8.5 Geriatric Use Clinical studies of clobazam did not include sufficient numbers of subjects aged 65 and over to determine whether they respond differently from younger subjects. However, elderly subjects appear to eliminate clobazam more slowly than younger subjects based on population pharmacokinetic analysis. For these reasons, the initial dose in elderly patients should be 5 mg/day. Patients should be titrated initially to 10 mg to 20 mg/day. Patients may be titrated further to a maximum daily dose of 40 mg if tolerated [see Dosage and Administration ( 2.4 ), Clinical Pharmacology ( 12.3)].

8.4 Pediatric Use Safety and effectiveness in patients less than 2 years of age have not been established.
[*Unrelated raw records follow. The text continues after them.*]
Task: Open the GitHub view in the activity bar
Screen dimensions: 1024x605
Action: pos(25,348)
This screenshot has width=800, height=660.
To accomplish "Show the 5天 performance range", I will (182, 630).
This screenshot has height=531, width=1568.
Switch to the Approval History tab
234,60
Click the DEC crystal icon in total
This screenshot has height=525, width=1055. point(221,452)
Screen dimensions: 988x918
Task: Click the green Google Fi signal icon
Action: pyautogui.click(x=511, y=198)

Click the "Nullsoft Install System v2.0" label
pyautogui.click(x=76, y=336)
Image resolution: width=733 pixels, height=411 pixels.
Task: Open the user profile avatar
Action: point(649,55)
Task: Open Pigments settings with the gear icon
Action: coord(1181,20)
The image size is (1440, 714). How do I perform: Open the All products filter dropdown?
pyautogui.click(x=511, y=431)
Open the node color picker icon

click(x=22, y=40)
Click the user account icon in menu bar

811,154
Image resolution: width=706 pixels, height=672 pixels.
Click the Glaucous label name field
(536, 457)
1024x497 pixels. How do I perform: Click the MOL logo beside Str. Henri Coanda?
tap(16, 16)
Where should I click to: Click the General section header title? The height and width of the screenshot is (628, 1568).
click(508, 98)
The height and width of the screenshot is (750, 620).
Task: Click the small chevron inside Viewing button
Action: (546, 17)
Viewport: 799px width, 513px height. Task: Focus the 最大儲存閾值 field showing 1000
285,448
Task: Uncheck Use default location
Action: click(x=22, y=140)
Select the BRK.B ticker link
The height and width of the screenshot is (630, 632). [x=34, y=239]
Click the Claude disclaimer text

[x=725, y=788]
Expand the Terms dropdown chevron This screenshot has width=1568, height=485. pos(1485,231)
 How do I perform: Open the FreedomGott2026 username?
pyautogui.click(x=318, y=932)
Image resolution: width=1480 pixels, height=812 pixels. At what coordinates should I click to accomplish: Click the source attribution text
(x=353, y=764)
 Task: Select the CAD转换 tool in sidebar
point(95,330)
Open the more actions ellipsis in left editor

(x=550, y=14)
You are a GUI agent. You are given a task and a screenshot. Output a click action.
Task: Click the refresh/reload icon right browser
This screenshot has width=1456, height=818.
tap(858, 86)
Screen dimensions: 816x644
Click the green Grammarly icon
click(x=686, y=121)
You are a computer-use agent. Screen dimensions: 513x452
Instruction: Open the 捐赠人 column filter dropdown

In a study in which clobazam (0, 4, 36, or 120 mg/kg/day) was orally administered to rats during the juvenile period of development (postnatal days 14 to 48), adverse effects on growth (decreased bone density and bone length) and behavior (altered motor activity and auditory startle response; learning deficit) were observed at the high dose. The effect on bone density, but not on behavior, was reversible when drug was discontinued. The no-effect level for juvenile toxicity (36 mg/kg/day) was associated with plasma exposures (AUC) to clobazam and its major active metabolite, N-desmethylclobazam, less than those expected at therapeutic doses in pediatric patients.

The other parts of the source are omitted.